My book signings can go on for hours, because I meet so many fascinating people that we can’t stop talking. But I don’t think I ever stayed so long in a bookshop that I missed a dinner date with a princess.

Paulo Coelho is in town to launch his latest novel, The Witch Of Portobello. I’m one of the 40 million readers who admire his masterpiece, The Alchemist, which made him one of the most popular South American writers of all time. Princess Michael of Kent is another, and she was looking forward to dining with Paulo the other evening.

Fans intervened. They were queuing out of the shop, down the street, along the embankment and over the river.

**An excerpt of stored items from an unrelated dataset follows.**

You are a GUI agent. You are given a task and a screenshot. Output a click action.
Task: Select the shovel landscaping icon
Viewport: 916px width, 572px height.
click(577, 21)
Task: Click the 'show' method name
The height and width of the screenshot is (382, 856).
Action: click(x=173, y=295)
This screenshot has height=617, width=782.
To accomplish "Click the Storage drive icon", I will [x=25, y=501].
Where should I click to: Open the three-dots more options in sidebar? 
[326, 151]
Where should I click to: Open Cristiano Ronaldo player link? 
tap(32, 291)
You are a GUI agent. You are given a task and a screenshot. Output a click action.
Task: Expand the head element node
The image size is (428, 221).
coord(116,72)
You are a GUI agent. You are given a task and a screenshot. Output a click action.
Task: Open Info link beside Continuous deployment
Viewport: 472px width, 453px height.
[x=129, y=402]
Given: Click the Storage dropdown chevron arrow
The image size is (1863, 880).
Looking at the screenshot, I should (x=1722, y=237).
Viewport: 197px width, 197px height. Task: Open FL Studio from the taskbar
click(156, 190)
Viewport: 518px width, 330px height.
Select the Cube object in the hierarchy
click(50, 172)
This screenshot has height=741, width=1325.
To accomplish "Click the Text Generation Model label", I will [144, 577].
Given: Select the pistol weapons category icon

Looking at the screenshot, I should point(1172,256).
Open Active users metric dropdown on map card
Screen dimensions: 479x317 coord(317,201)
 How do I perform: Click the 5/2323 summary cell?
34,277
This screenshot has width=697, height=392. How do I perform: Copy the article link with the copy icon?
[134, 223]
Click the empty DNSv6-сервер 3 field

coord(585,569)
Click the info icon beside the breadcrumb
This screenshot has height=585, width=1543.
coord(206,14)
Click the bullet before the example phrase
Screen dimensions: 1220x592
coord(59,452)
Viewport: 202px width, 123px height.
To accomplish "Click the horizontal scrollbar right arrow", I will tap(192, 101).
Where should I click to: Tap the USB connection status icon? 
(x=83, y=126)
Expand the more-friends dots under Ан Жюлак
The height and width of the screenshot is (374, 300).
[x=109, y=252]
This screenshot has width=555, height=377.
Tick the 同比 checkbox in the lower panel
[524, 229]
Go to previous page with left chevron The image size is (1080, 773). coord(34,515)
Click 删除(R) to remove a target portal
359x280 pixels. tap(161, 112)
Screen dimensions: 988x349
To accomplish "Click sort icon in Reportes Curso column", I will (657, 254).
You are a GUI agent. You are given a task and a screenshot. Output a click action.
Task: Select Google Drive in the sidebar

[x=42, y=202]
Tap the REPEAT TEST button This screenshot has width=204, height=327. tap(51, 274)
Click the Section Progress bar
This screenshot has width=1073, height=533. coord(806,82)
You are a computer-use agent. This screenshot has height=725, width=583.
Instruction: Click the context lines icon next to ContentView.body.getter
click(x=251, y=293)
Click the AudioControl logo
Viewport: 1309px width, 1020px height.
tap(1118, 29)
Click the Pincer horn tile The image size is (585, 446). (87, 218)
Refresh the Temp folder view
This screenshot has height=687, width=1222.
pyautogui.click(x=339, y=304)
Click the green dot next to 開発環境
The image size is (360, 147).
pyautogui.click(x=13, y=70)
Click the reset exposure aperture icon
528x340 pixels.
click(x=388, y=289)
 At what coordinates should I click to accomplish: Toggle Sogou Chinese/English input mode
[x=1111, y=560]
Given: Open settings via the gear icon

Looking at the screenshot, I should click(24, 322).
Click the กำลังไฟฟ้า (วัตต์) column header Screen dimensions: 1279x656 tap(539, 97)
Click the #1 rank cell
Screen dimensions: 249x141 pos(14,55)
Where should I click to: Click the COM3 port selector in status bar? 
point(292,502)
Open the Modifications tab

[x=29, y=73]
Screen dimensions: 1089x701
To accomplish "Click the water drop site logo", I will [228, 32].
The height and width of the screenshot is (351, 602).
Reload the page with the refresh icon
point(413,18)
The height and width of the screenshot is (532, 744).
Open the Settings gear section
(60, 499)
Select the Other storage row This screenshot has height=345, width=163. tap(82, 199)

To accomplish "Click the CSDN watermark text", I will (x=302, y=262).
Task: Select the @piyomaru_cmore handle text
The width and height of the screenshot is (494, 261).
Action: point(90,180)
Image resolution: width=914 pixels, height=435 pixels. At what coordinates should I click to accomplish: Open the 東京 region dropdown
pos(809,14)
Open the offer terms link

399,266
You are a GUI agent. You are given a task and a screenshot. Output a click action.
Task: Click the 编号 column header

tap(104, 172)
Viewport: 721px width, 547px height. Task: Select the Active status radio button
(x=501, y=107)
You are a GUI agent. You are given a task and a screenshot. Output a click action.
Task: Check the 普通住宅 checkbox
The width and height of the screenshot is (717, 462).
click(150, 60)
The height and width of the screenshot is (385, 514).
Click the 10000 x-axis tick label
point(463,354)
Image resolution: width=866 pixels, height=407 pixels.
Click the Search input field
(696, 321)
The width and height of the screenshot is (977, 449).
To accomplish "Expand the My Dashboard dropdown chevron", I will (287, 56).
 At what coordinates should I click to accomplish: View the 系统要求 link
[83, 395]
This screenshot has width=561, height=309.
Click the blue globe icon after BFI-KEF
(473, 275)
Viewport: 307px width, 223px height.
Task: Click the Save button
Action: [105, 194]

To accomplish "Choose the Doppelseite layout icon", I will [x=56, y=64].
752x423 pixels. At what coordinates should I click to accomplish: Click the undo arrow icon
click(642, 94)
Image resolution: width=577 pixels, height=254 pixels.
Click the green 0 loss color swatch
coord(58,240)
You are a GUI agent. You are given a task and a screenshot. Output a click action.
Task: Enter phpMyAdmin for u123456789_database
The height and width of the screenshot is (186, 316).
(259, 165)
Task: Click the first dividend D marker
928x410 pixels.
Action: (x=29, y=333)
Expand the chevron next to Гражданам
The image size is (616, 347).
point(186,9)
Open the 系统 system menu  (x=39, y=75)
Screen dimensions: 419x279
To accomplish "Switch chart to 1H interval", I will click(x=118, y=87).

Every one of them was desperate to meet the master and, as I discovered a few hours later, he is far too charming and considerate to turn any one of them away. So he was forced to call the princess to make his apologies.

The princess called me, to pass on a flattering tidbit — “When I mentioned your name, Paulo said he’d been following your career since the Seventies, and he’s dying to meet you.”

So when Paulo finally escaped the bookshop, which had probably sold more books in a day than it does in the average month, we joined him at Mirabelle in Mayfair. And I was instantly charmed.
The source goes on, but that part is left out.